SUPPLIED TEXT:
* * * * *
Park in Milwaukee County, Wisconsin, United States of America

Whitnall Park is the largest park in Milwaukee County, Wisconsin. It is located in Hales Corners, Wisconsin. The park was named for Charles B. Whitnall. Major work in the park was completed during the Great Depression through the Public Works Administration.

==History==
The planning for the park began in 1924. The park was named for Charles B. Whitnall. Whitnall was called the father of the Milwaukee County Park System. The plans for the park called for a golf course, picnic areas and an Arboretum. Many of park's structures, were constructed during the 1930s and much of the park labor was provided by the Civilian Conservation Corps program. Much of the landscaping was completed between 1935 and 1927 by The National Youth Association. The group was active in the park, working on the gardens and picnic areas.

The park is 640 acre and it was originally called Hales Corners Park. The park covers one square mile, making it Milwaukee County's largest park.

==Park features==
- Boerner Botanical Gardens which were The named for Alfred Boerner: the designer of the original gardens.
- Wehr Nature Center which is a 220 acre section of protected land in Whitnall Park.
- The park contains the state's oldest sugar maples (270 years) and other unique trees.
- A portion of the Oak Leaf Trail Whitnall Loop runs through the park.
* * * * *
MATERIAL:
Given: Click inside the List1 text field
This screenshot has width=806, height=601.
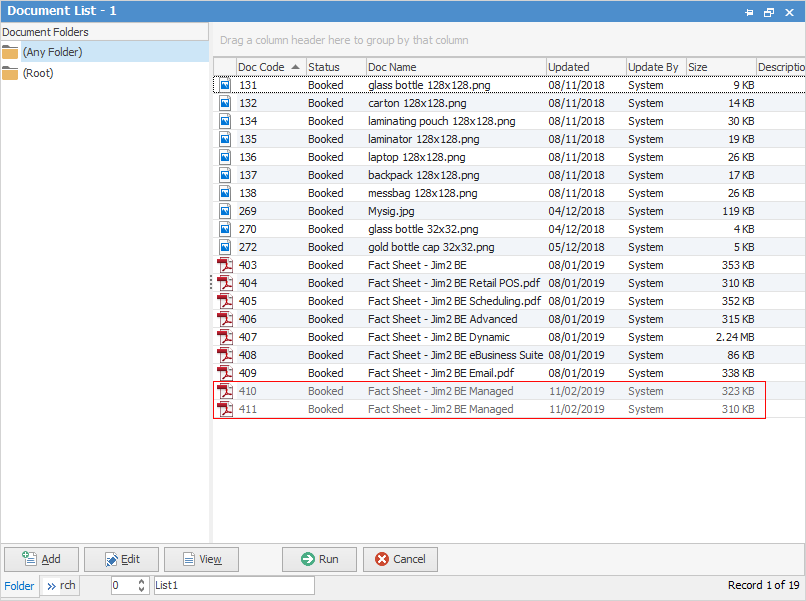Looking at the screenshot, I should coord(230,585).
* * * * *
Reproduce the Whitnall Park text word for word.

Park in Milwaukee County, Wisconsin, United States of America

Whitnall Park is the largest park in Milwaukee County, Wisconsin. It is located in Hales Corners, Wisconsin. The park was named for Charles B. Whitnall. Major work in the park was completed during the Great Depression through the Public Works Administration.

==History==
The planning for the park began in 1924. The park was named for Charles B. Whitnall. Whitnall was called the father of the Milwaukee County Park System. The plans for the park called for a golf course, picnic areas and an Arboretum. Many of park's structures, were constructed during the 1930s and much of the park labor was provided by the Civilian Conservation Corps program. Much of the landscaping was completed between 1935 and 1927 by The National Youth Association. The group was active in the park, working on the gardens and picnic areas.

The park is 640 acre and it was originally called Hales Corners Park. The park covers one square mile, making it Milwaukee County's largest park.

==Park features==
- Boerner Botanical Gardens which were The named for Alfred Boerner: the designer of the original gardens.
- Wehr Nature Center which is a 220 acre section of protected land in Whitnall Park.
- The park contains the state's oldest sugar maples (270 years) and other unique trees.
- A portion of the Oak Leaf Trail Whitnall Loop runs through the park.